There was none of that reminiscing about our time together, but that was okay with me. Besides, I didn't think we would get through any part of our previous journey as we struggled to become one in unison with a shared common goal; to make the best music we could.
It wouldn't matter so much, I suppose, zipping by in conversation, but it shows up on the printed page. Unless that's just me.

The hard copy of this book also contains a "Special Added Feature" entitled "Doo-Wop and The G-Clefs: In Their Own Words". I haven't read this yet, but from a cursory glance it looks as though someone has actually subedited this: there don't seem to be the errors found in the main text (though both pieces are credited to Devlin). As I say, however, the eye and the mind adjust, and I would still recommend the book overall, but - a bit like those chances the group allow to pass them by - it's hard to understand why those extra steps weren't taken to make the text that bit more accessible.
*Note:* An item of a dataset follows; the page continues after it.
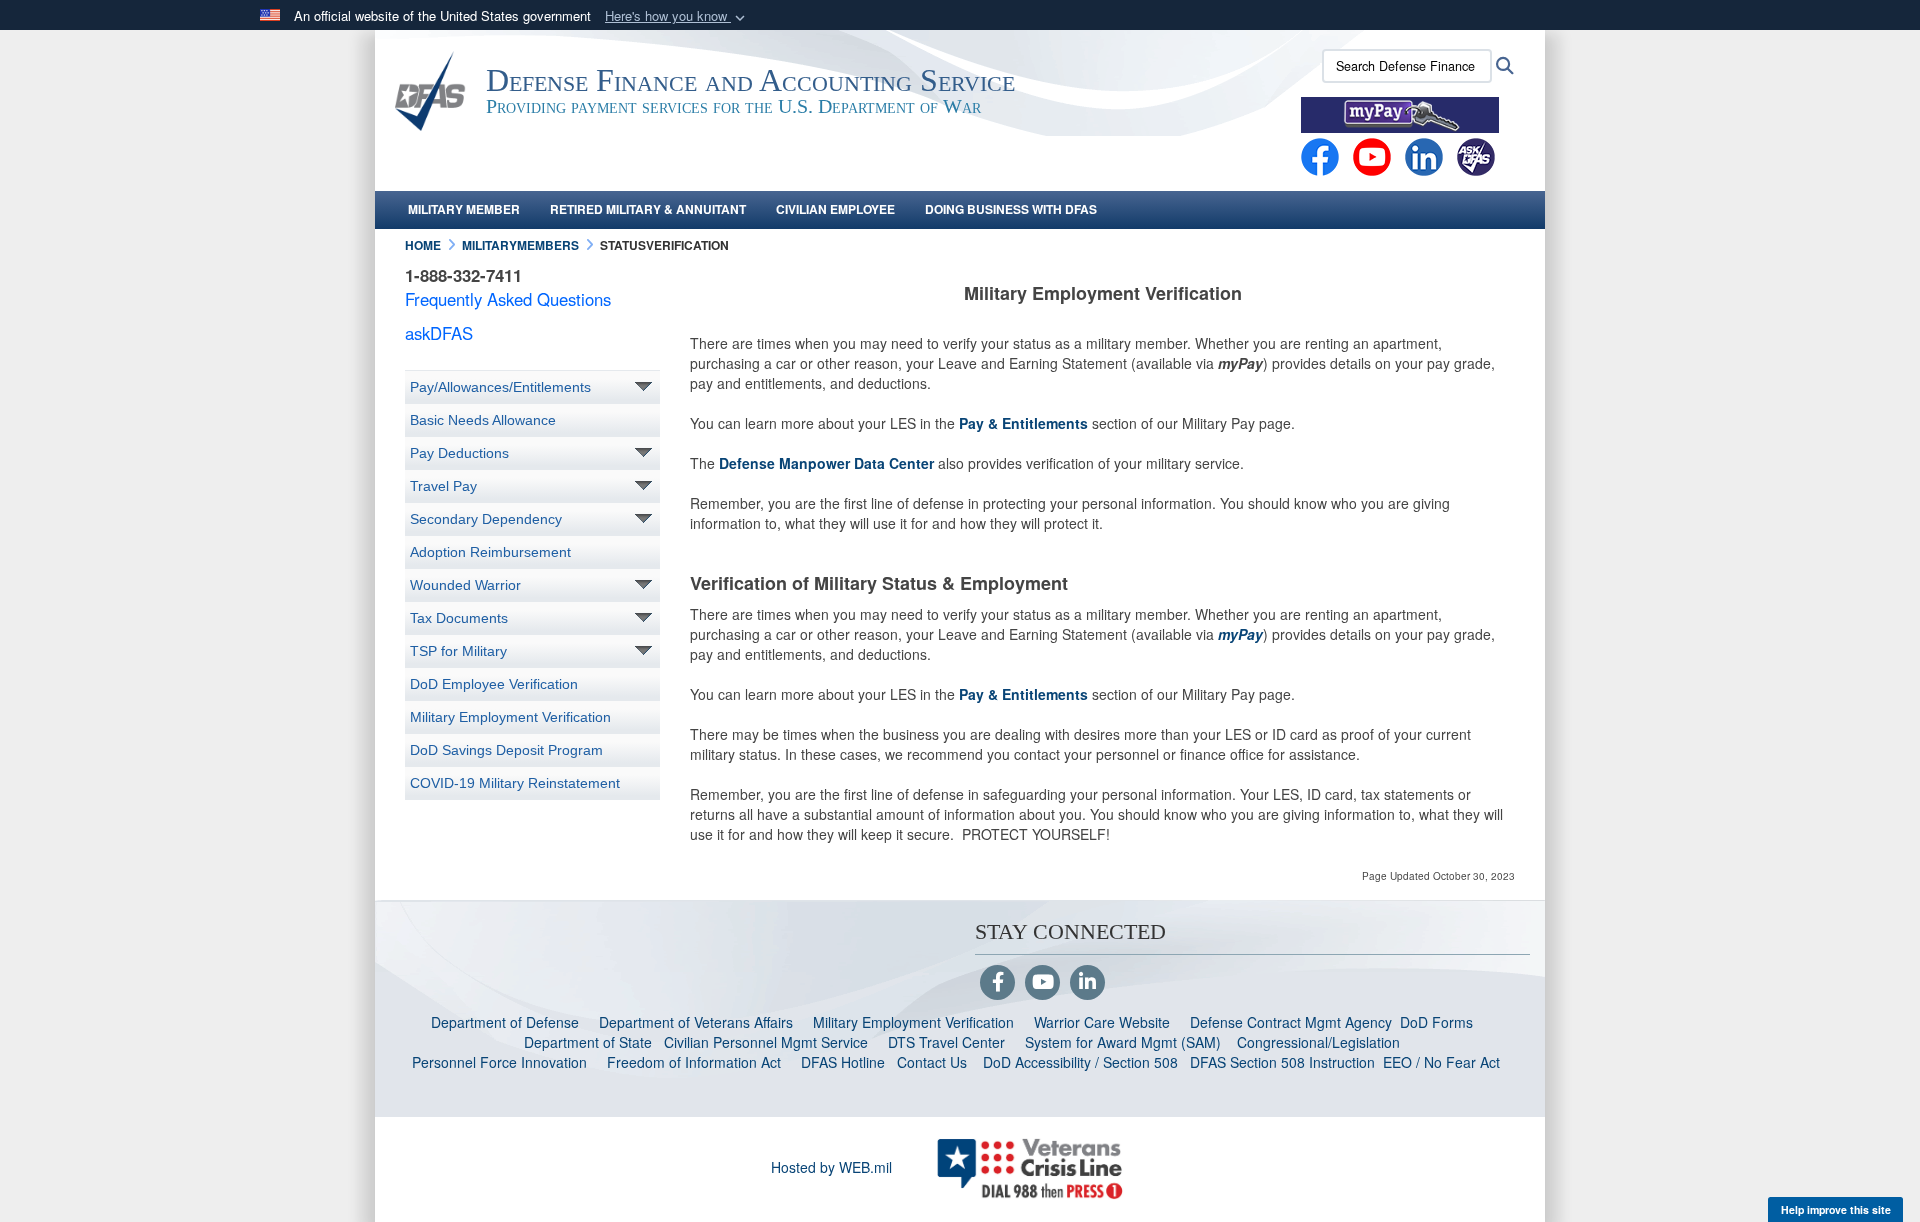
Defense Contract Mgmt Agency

These two tales - the bandleader's and the vocal group's - can be bought as separate ebooks but it feels right that they are between the same covers in the book proper. I don't yet know whether "In Their Own Words" will contain any startling revelations absent from the other side's account but there is a definite sense in the latter that however close Devlin gets to the G-Clefs through rehearsing and playing these many gigs they remain forever, in some essential way, closed off to him. When, for example, he is told that someone has been excluded from the group for a year, or that they have turned down a potential Vegas gig, it is not presented as something up for possible negotiation. The implication is: they have spoken, and they share a past whose significance no outsider can hope to understand.
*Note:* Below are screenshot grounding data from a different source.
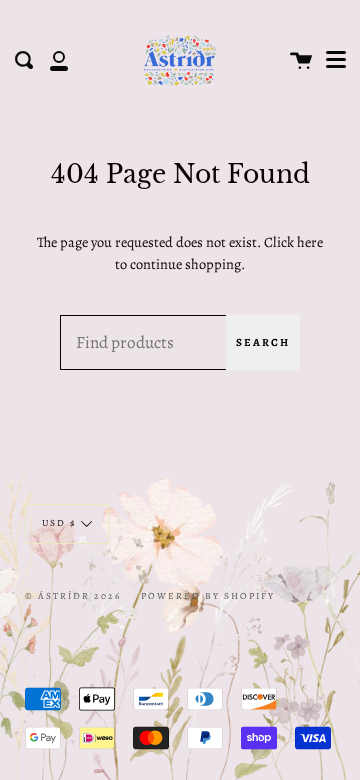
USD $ (59, 522)
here (310, 242)
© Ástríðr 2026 (73, 595)
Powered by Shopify (208, 595)
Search (263, 342)
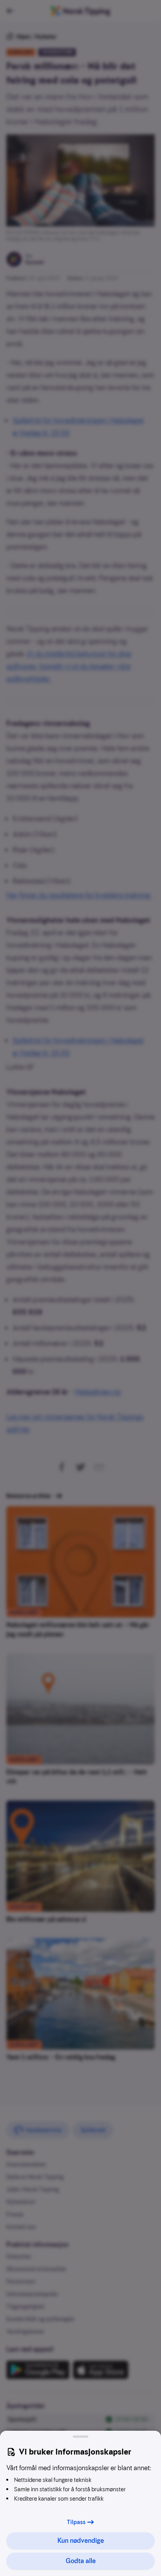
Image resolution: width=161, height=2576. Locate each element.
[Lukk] (80, 2436)
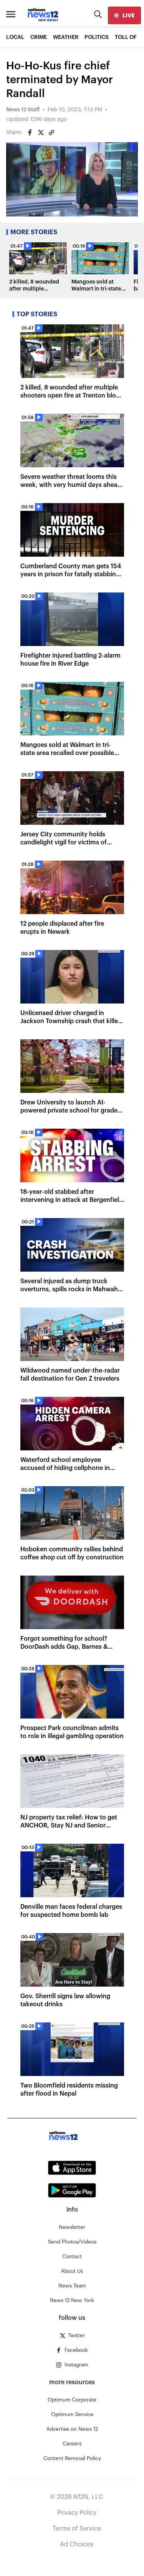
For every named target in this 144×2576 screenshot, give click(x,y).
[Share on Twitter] (41, 132)
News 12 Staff (23, 109)
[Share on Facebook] (30, 132)
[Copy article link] (51, 132)
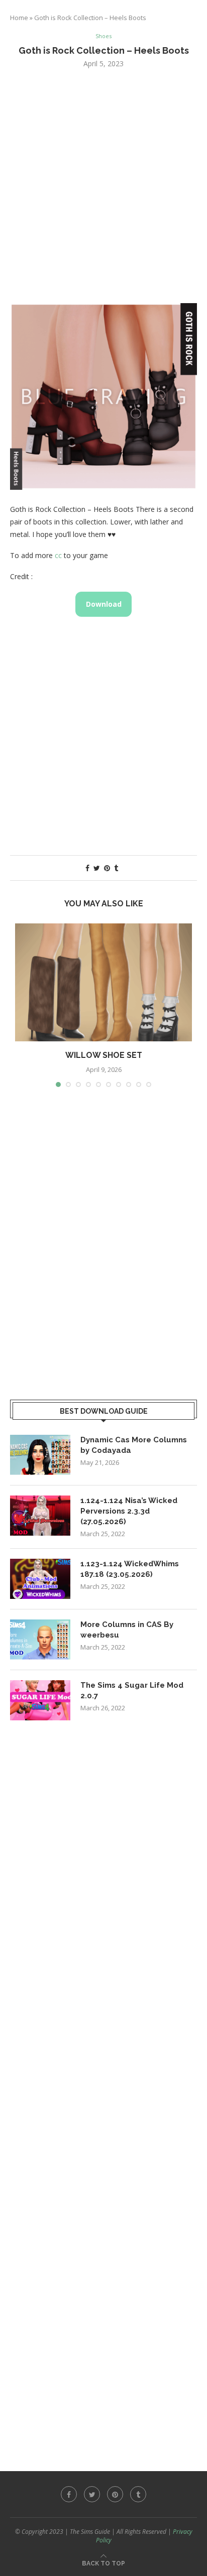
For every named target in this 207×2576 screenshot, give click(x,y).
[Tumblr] (138, 2494)
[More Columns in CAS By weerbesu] (40, 1639)
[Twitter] (92, 2494)
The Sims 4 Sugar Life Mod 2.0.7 (131, 1690)
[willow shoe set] (103, 982)
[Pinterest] (115, 2494)
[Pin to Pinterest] (107, 868)
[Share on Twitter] (96, 868)
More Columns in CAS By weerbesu (126, 1630)
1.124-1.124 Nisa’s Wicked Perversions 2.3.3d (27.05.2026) (128, 1511)
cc (58, 555)
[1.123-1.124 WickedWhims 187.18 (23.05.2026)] (40, 1579)
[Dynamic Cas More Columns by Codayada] (40, 1455)
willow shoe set (103, 1055)
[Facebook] (69, 2494)
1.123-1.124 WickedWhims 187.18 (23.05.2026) (129, 1569)
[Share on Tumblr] (116, 868)
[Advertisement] (103, 184)
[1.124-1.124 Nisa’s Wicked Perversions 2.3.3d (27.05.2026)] (40, 1516)
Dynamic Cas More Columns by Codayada (133, 1445)
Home (19, 17)
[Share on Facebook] (87, 868)
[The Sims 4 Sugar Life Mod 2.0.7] (40, 1700)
Seeing that demarcation line is fascinating. It takes me back to that remark of Ben E King's quoted in Gerri Hershey's Nowhere to Run. Trying to explain the supreme importance of his streetcorner singing days King says: "Those guys knew when you were gonna breathe." How can a newcomer compete with three decades or more of that kind of closeness?
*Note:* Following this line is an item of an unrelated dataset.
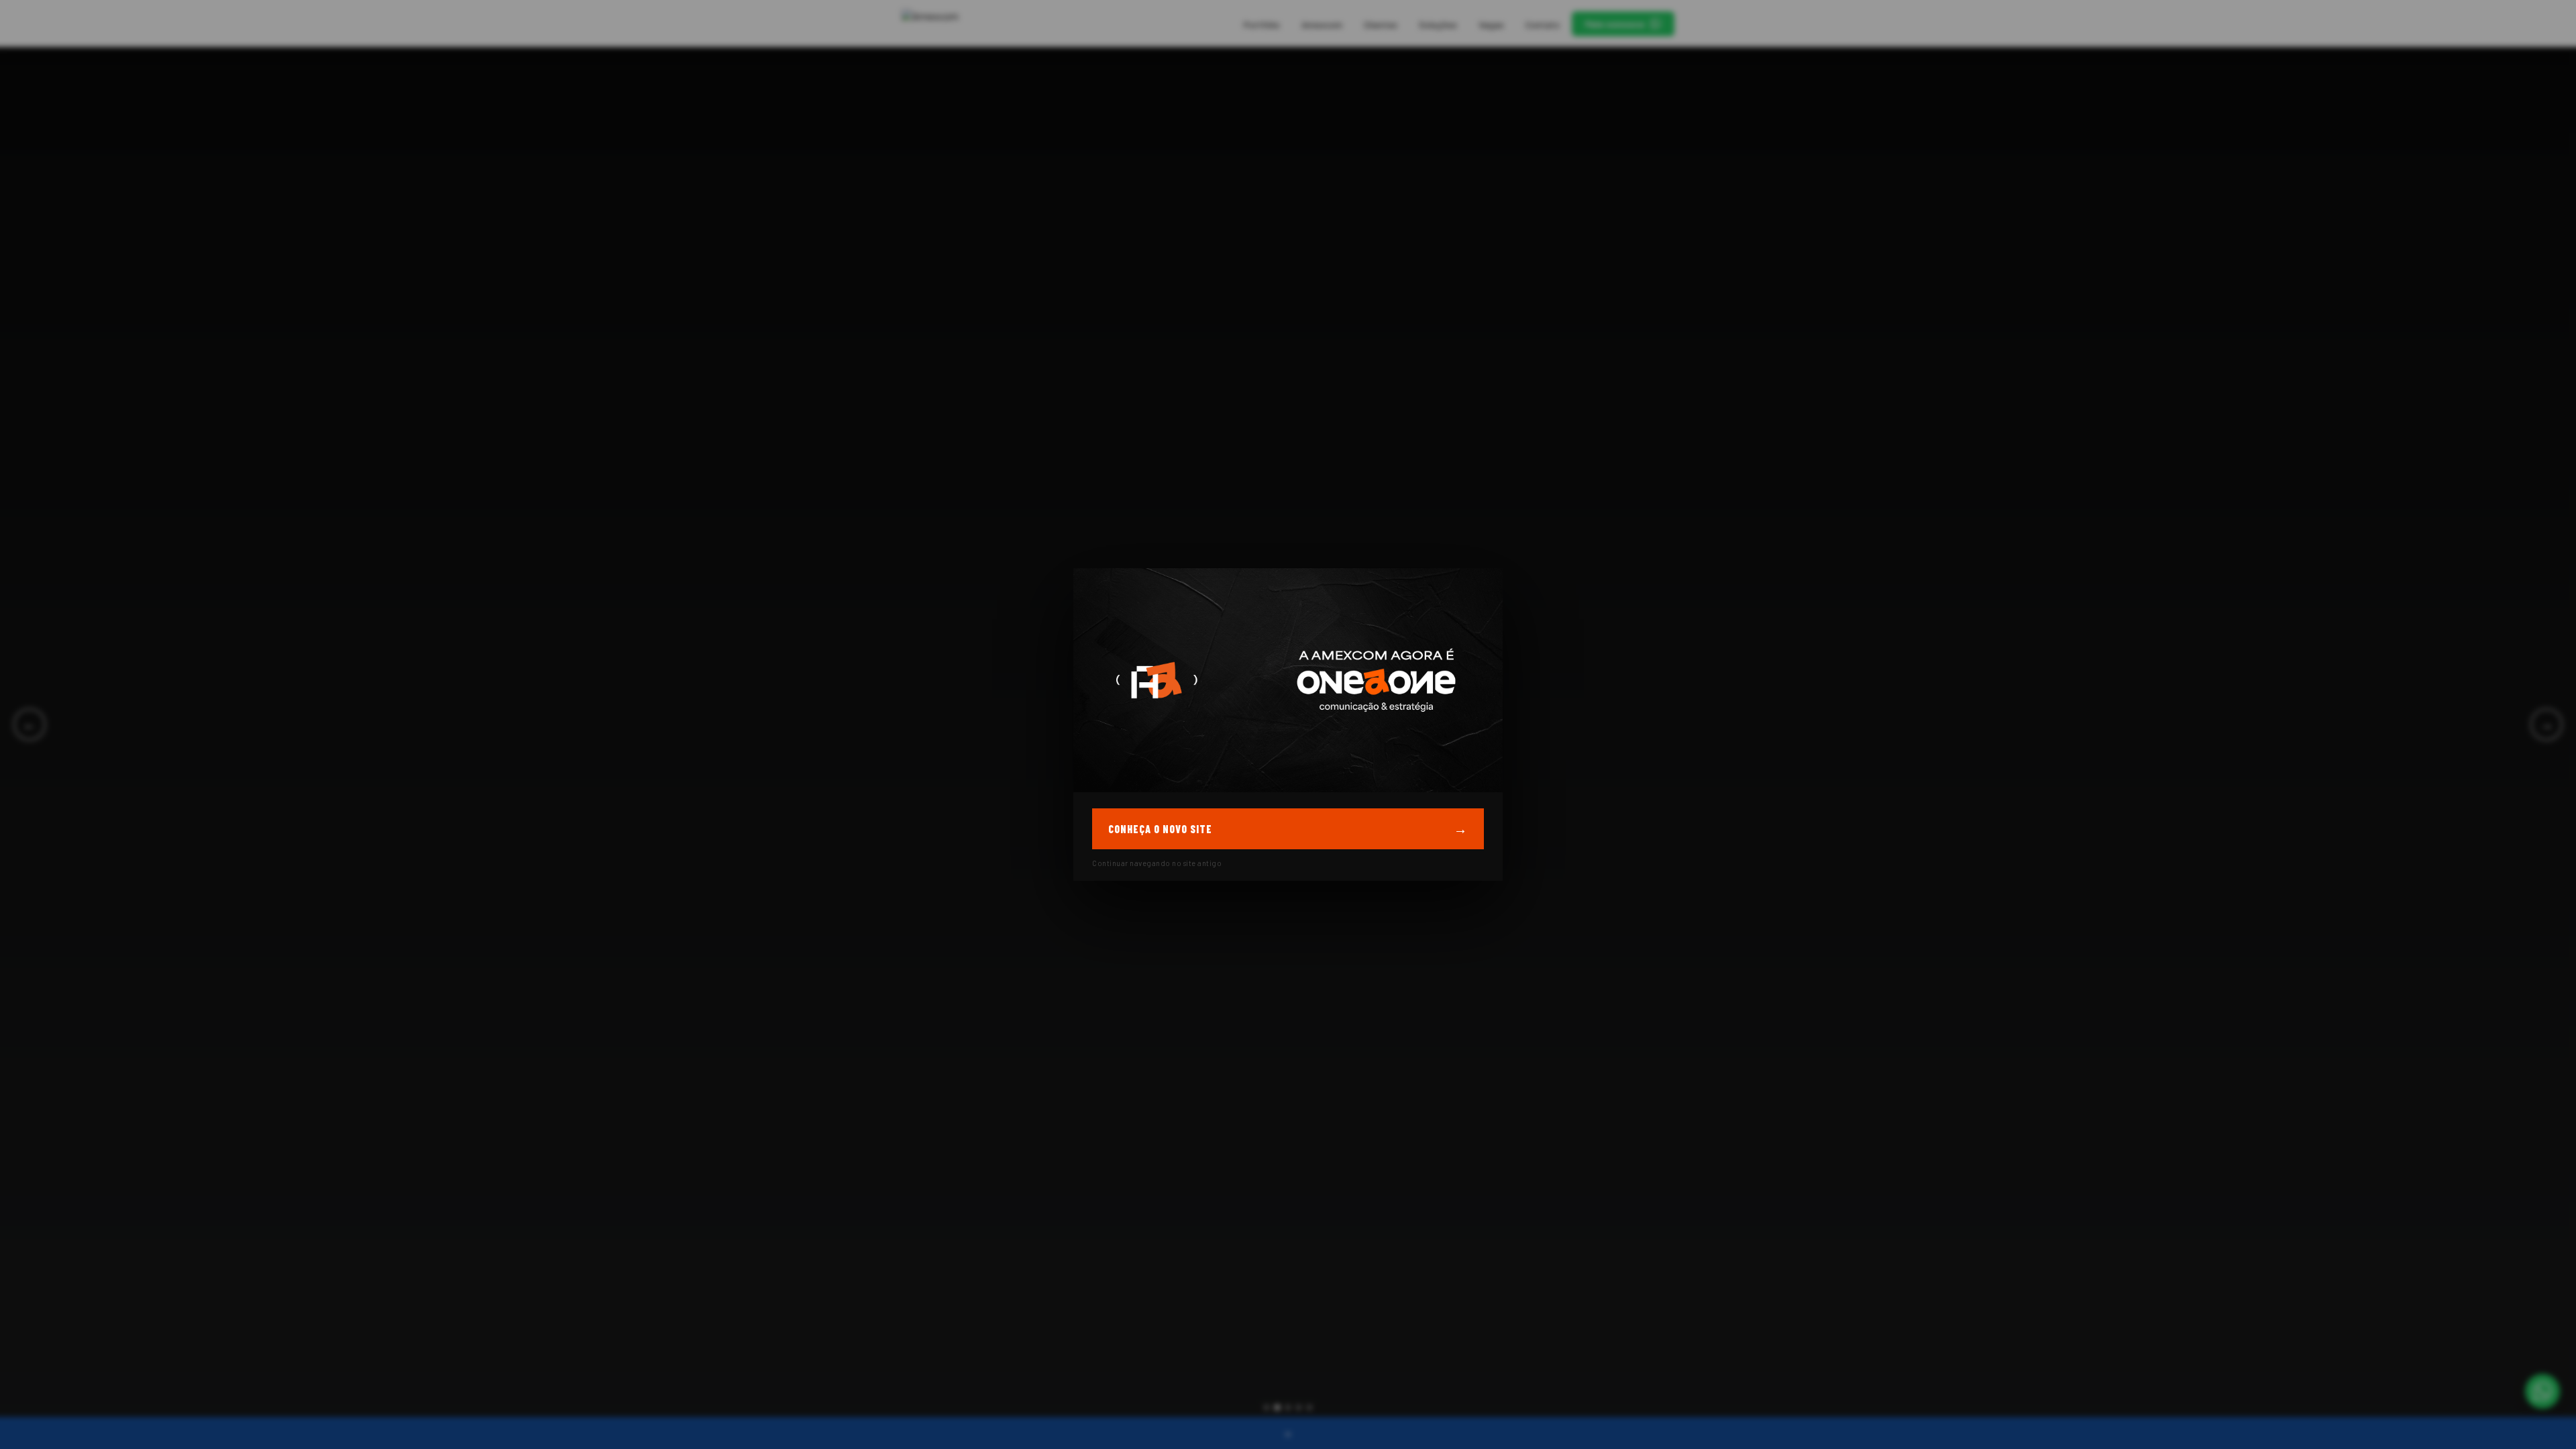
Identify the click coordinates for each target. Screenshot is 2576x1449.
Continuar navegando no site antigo (1157, 863)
Yet there is contradictory behaviour. At one point Devlin is deeply hurt when a member of his band tells him that one of the singers commented that two of his musicians (Devlin himself seems to be excluded) couldn't play the music properly because they were white. When, at the next formal meeting between group and musicians, Devlin directly asks the group member whether he has any issues with any members of the band he says, head down, "No, I don't", and that is the end of that. During the same meeting, however, Devlin learns that the G-Clefs have turned down two potentially lucrative gigs in London (could this have been one of the Capitol Gold rock'n'roll shows?) and Philadelphia because the promoters only wanted them, not the band - which suggests loyalty and respect for their regular musicians' contribution (unless it was simply fear of the unknown).

During that surprise birthday party referred to earlier for the first time someone in the G-Clefs' camp admits to Mike that the group treated him badly but he is able to be magnanimous:
I reminded myself that it's not what they did to me; it's what they did to themselves.
There are several clips on youtube of the G-Clefs performing live during the timeframe of this book. Like the book they sure ain't smooth (unlike some of their earlier studio recordings) but it's easy to see that they must have been thrilling to watch live, whatever the ragged edges. They weren't gigging every night - Devlin makes the point that together they only did 42 shows over ten years - so was the group's decision to turn down Vegas about fears of the discipline involved? Was it simply that over long years they knew their limitations?

Anyway, here is their version of Can't Do Sixty No More.




DOO-WOP! and THE G-CLEFS: The saga of America's last original Doo-Wop group from the 1950s still performing by Michael G Devlin can be bought at amazon, Barnes and Noble, and possibly elsewhere. There does not seem to be a dedicated website.